“We are not going to discuss the weather, Wife. Come have some sustenance, and let us continue planning the day.”
“Let you continue your lecture, more like.” Leah offered him a wan smile. “Can’t you just enjoy the meal, Nicholas, and send me the rest of your admonitions and instructions in some epistle?” She took a seat on the sofa by the hearth and surveyed the selections on the tea cart. Tea, she was up to; food was too much of an effort.
“Eat something.” Nick lowered himself beside her. “Share a buttered scone with me, at least.” It seemed important to him that she eat, so Leah accepted the food from his hand after he’d slathered her portion with butter. Nick took his to the window and parted the curtain to eye the weather.

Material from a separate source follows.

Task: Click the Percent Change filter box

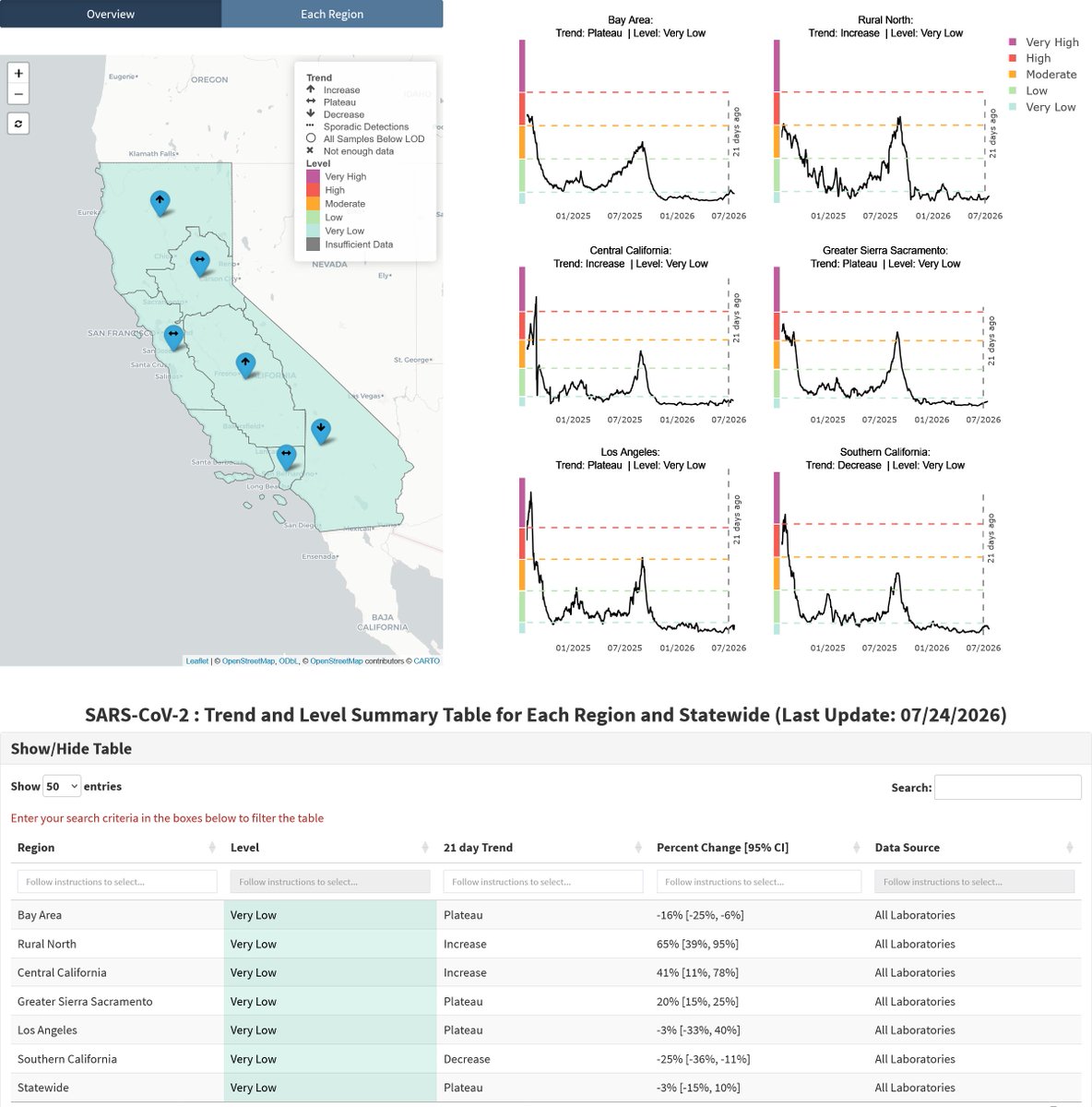Action: pyautogui.click(x=759, y=882)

“Quite cool,” he said, “but sunny and breezy. The roads will dry easily.”
“And you will go,” Leah added, forcing herself to take a small bite.
“I will go.” Nick said, still staring out the window. “But not far, and I will come back if you sense any mischief afoot whatsoever. I’ll also let Darius know you are in residence here, and Trenton as well.”
He turned to face her again, and there was an intensity to his blue-eyed gaze Leah could not decipher, as if he were trying to discern her internal workings by visual inspection of her outer attributes. “I’ll also call on Lady Della. The funeral distracted me from asking her about something that’s been plaguing me.”
“Burying one’s father is distracting,” Leah agreed, taking another bite of scone, though it tasted like so much buttered sawdust.
“I want to know who the seconds were at the duel where Frommer lost his life. It’s a detail, but I can’t shake the sense it’s an important detail.”
“You still think it matters?” Leah asked, putting down the rest of her scone.
“I think you are absolutely safe here,” Nick said. “I also think there are questions to which you still deserve an answer. You assume your father killed Frommer in a fair fight, but I’m not so sure. And if it’s not the case, then somebody can bring your father to justice.”
Leah didn’t argue that the matter should drop, largely because Nick seemed intent on pursuing it regardless of its seeming irrelevance. He would not be deterred, and it gave her a sense that his caring about her was genuine and not just a function of guilt.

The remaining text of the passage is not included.